The crystallised PEX9 structure has no inhibitor bound within any pocket; however, there are two sulfate ions bound at blades 1 and 3. The sulfate was bound to this site with a strong interaction to the Arg105 residue measured to be 3.03 Å long via electrostatic interactions. Considering that there are no other PEX9 holoproteins, the binding site of this sulfate ion could be the starting point to predict inhibitor-PEX9 interactions using a structure-based computational design.
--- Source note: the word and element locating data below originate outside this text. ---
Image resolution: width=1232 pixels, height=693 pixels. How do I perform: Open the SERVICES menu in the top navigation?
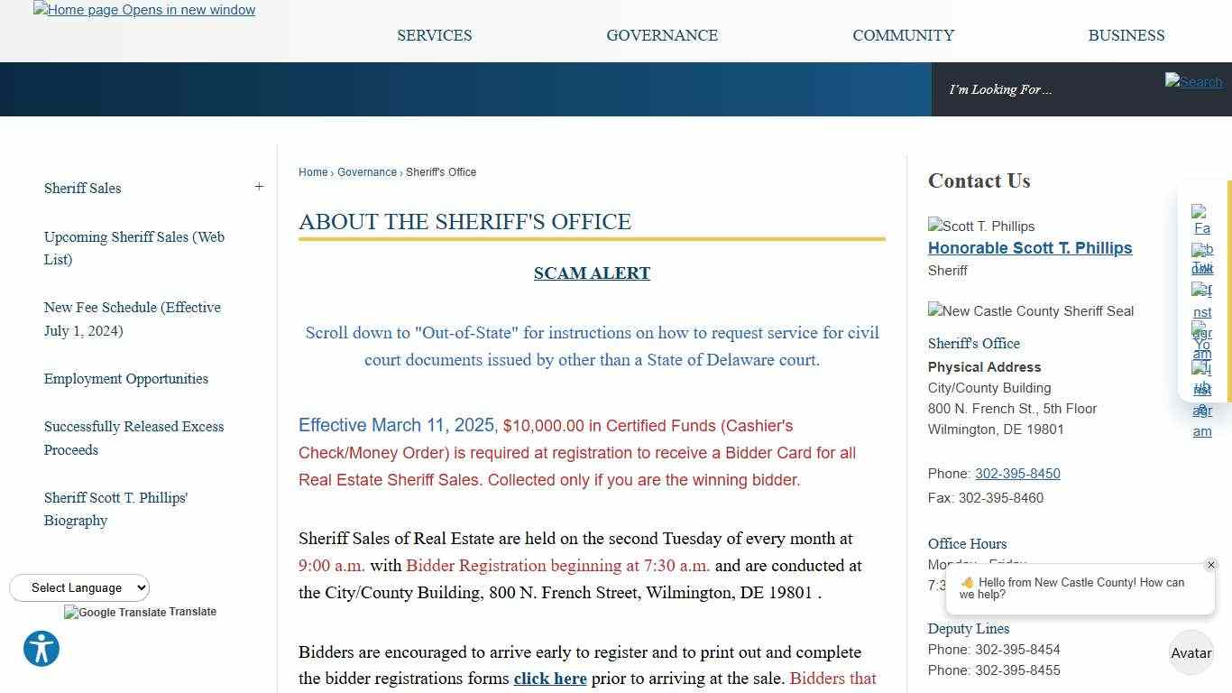point(434,35)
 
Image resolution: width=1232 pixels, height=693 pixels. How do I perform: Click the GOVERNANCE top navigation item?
point(662,35)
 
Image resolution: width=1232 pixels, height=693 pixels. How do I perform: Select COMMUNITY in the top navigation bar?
point(903,35)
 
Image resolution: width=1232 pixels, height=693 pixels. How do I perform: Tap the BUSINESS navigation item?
point(1126,35)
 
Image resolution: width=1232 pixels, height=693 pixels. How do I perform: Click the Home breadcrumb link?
point(313,172)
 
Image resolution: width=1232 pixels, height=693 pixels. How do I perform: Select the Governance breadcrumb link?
point(366,172)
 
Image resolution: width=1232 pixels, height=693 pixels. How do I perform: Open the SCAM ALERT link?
point(592,273)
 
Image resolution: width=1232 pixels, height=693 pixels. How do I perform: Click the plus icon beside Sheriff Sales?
point(259,187)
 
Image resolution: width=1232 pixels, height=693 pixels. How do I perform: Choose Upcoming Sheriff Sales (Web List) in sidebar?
point(133,248)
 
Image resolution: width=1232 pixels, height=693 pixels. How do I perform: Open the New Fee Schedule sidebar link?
point(132,319)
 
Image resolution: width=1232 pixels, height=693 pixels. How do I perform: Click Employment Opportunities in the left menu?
point(125,379)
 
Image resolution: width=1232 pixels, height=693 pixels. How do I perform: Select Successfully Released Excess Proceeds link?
point(133,438)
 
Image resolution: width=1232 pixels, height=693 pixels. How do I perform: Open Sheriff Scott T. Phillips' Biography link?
point(115,509)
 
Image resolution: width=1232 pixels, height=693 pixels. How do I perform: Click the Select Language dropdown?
point(79,587)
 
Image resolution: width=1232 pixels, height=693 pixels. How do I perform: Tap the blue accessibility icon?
point(41,649)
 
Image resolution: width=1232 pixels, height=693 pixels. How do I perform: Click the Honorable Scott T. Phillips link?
point(1029,248)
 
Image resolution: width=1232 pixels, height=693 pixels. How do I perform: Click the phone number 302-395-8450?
point(1016,474)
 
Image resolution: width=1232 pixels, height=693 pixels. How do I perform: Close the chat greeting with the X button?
point(1210,565)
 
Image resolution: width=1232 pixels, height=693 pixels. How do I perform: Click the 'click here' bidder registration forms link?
point(549,679)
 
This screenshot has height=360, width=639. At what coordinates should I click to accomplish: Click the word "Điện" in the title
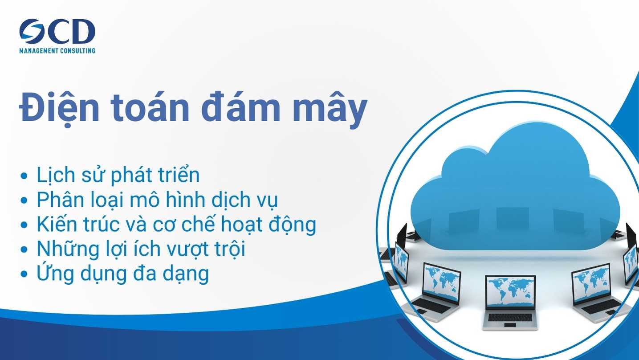click(59, 108)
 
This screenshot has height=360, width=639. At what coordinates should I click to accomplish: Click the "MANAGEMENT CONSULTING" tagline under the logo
click(57, 51)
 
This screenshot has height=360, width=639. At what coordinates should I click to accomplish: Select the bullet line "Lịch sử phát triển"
click(118, 175)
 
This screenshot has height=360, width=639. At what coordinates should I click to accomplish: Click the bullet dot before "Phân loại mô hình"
click(24, 200)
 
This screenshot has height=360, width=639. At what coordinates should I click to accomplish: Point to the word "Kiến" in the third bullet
click(57, 223)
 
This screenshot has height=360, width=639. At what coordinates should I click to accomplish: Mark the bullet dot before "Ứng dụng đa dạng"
click(24, 274)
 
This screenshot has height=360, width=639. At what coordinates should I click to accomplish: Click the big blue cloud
click(515, 188)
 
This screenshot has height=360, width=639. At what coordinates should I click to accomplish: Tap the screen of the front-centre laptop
click(510, 292)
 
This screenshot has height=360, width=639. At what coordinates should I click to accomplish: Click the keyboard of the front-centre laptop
click(510, 317)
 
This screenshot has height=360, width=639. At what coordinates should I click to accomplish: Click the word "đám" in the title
click(241, 107)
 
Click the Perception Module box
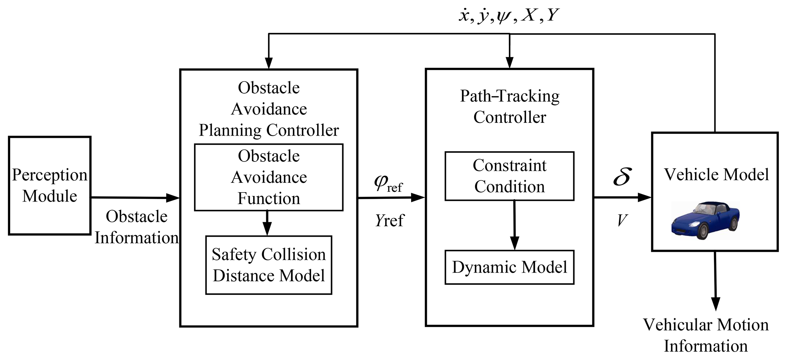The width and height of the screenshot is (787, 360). click(x=49, y=185)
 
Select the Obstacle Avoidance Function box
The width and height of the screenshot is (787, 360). click(x=268, y=177)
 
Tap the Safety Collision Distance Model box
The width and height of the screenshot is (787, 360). click(x=268, y=265)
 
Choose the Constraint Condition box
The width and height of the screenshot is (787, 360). click(x=509, y=176)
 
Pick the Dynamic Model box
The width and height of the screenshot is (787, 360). click(x=509, y=267)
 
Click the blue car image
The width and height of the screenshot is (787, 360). click(x=705, y=220)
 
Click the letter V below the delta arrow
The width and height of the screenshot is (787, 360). click(x=622, y=220)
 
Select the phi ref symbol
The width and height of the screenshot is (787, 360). click(x=388, y=184)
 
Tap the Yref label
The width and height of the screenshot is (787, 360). click(x=389, y=220)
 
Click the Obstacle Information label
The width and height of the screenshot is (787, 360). click(x=136, y=227)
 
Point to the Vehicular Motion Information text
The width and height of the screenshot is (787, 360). click(x=706, y=335)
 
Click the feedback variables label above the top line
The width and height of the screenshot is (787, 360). click(x=509, y=16)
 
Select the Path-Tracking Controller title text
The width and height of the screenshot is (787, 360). click(x=510, y=106)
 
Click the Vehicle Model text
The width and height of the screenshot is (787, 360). click(x=716, y=175)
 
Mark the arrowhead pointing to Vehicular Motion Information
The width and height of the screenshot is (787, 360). click(x=715, y=304)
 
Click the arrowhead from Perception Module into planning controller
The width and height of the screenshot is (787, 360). click(x=173, y=198)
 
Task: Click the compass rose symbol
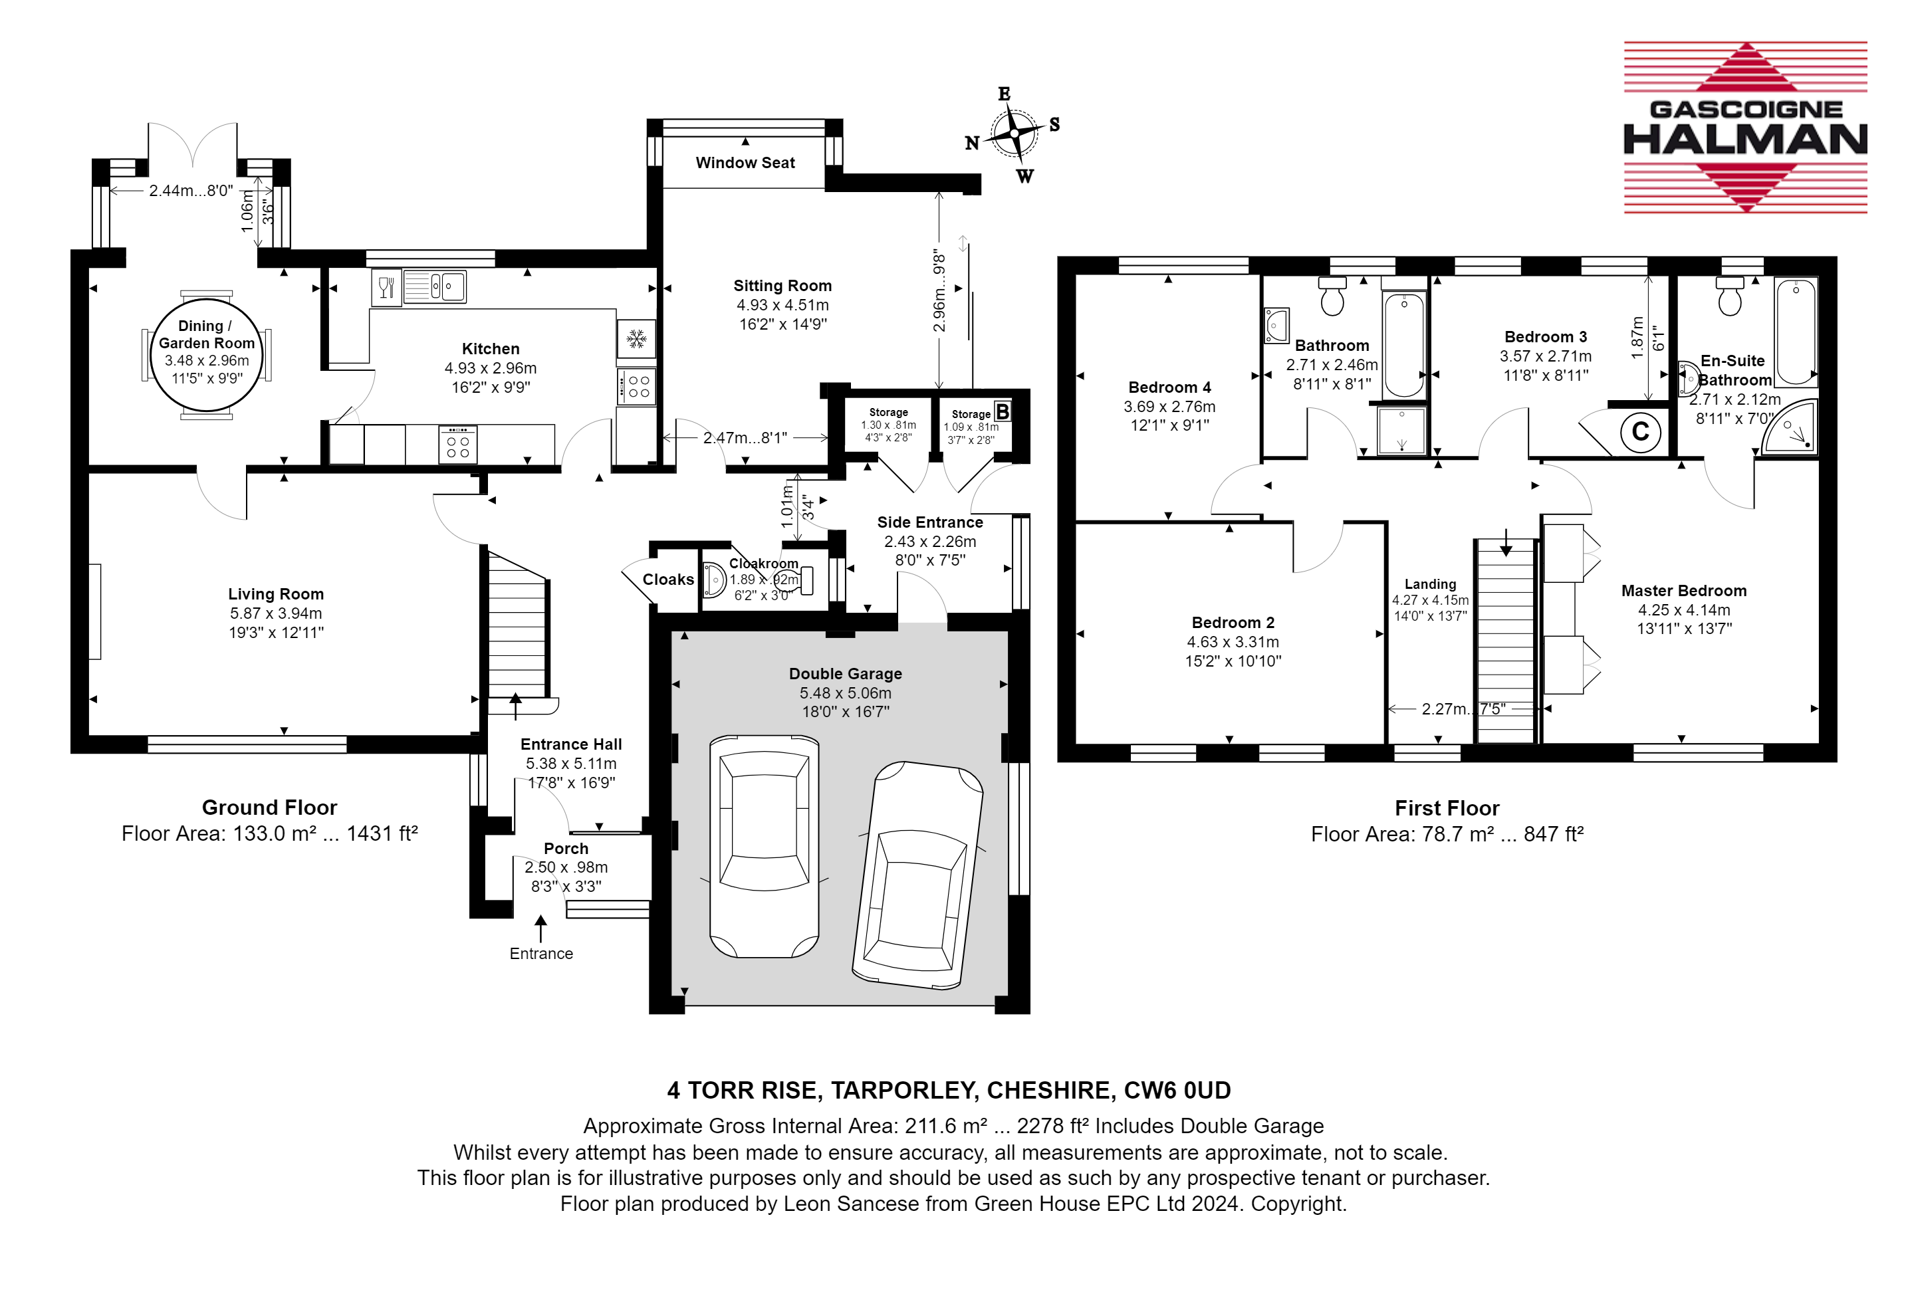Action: (x=1014, y=132)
Before PEX9 had attracted any attention as the next target in the MMP9 inhibition, PEX1 was the first crystallised C-hemopexin domain in full length along with its catalytic domain (PDB 1FBL). These 2 domains are connected by 17 amino acids which might be flexible and free of secondary structure. As is with PEX9, PEX1 also contains 4 units of 4 antiparallel β-sheets which are stabilised by calcium on its fourfold axis, in which the blades are scarcely twisted [71]. Two PEX2 monomers were crystallised in the C-hemopexin domain only, which showed a homologous structure with the earlier PEX1. They showed an additional sodium, calcium and chloride ion bound to the protein by forming a channel-like opening (PDB 1GEN) [72]. In another PEX2 crystal (PDB 1RTG), 2 calcium and 1 chloride ions were found around the pseudo-fourfold axis [73]. When PEX13 was crystallised, it also revealed a similar pseudo-fourfold symmetry assigning 2 calcium, 2 chloride and additional sulfate ions in the central tunnel tube [74]. The dimer structure of PEX9 and the superposition of PEX1, PEX2 and PEX13 are illustrated in Fig. 4.

Fig. 4
figure 4

The 3D structure of hemopexin domains. a The dimer PEX9 showing hydrophobic interactions at blade 4 interface with sulfate ions bound at the blade 1 and blade 3. b The superposition of PEX1 (cyan ribbon), PEX2 (red ribbon) and PEX13 (magenta ribbon)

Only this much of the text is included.